Promptly after the filing of a petition for habeas corpus, the Court must undertake a preliminary
review of the petition to determine whether “it plainly appears from the face of the petition and
any exhibits annexed to it that the petitioner is not entitled to relief in the district court.” Rule 4,
Rules Governing § 2254 Cases; see 28 U.S.C. § 2243. If so, the petition must be summarily
dismissed. Rule 4; see Allen v. Perini, 424 F.2d 134, 141 (6th Cir. 1970) (district court has the
duty to “screen out” petitions that lack merit on their face). A dismissal under Rule 4 includes
those petitions which raise legally frivolous claims, as well as those containing factual allegations
that are palpably incredible or false. Carson v. Burke, 178 F.3d 434, 436–37 (6th Cir. 1999). The
Court may sua sponte dismiss a habeas action as time-barred under 28 U.S.C. § 2244(d).

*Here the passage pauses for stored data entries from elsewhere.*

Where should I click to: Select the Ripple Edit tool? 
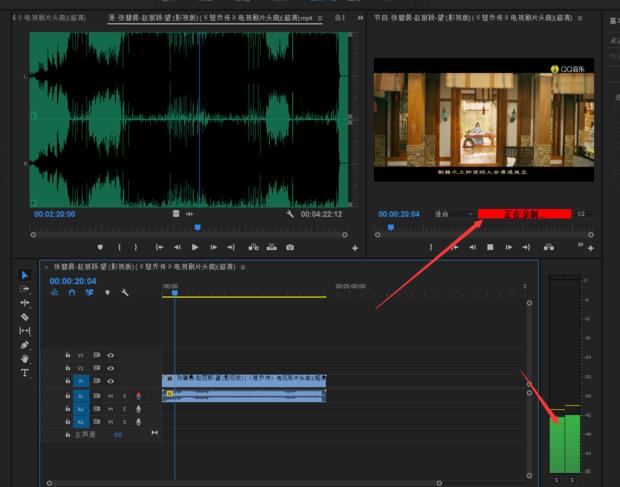(x=25, y=302)
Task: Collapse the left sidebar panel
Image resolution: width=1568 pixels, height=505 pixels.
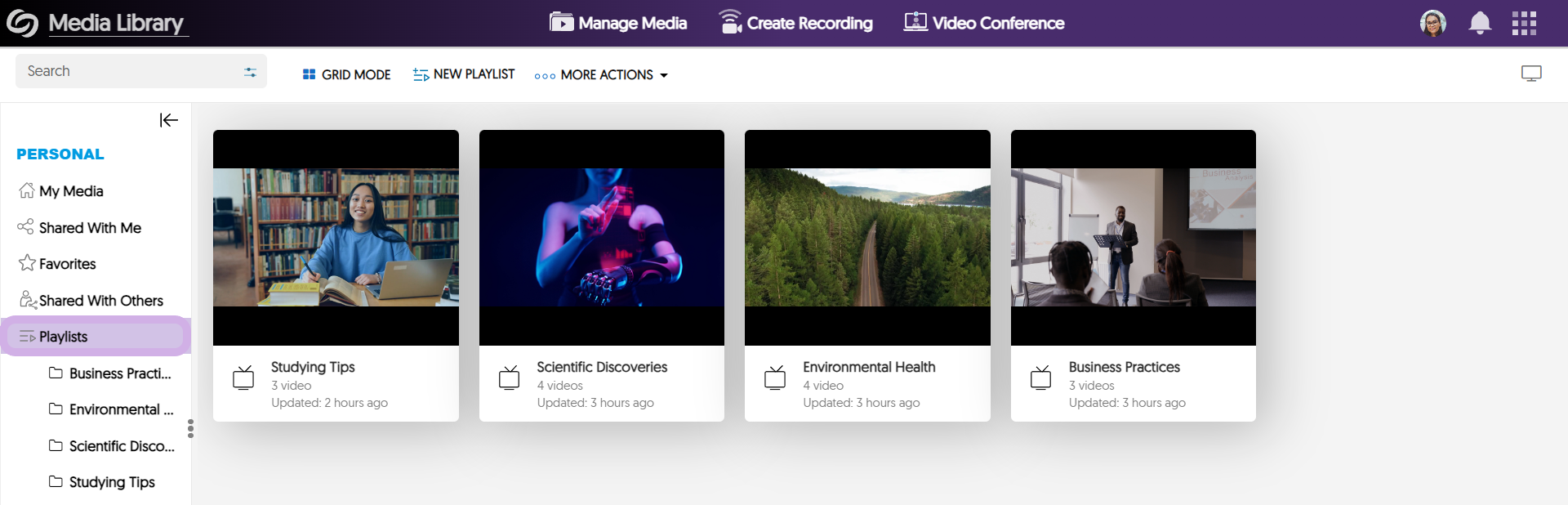Action: coord(168,120)
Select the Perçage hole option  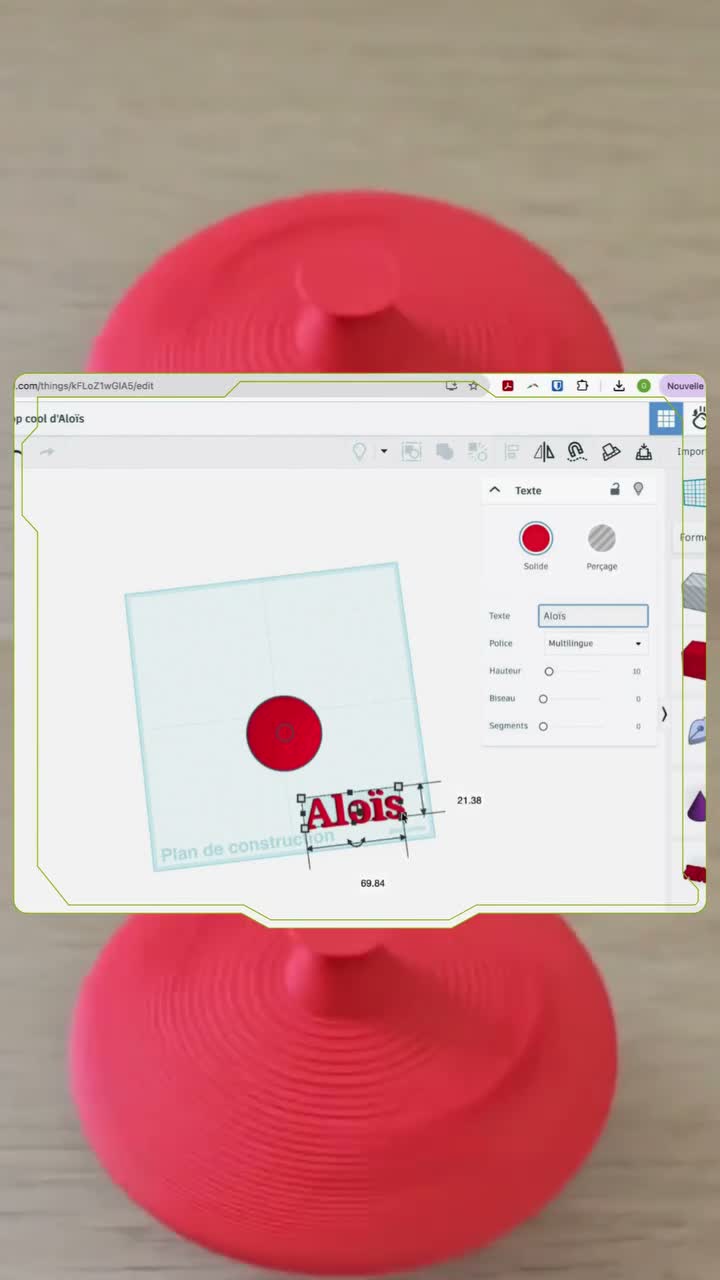point(602,538)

Day v.
McDonough, 547 U.S. 198, 209 (2006). After undertaking the review required by Rule 4, the
Court concludes that the petition is barred by the one-year statute of limitations. Nonetheless, the
Court will permit Petitioner, by way of an order to show cause, an opportunity to demonstrate why
his petition should not be dismissed as untimely.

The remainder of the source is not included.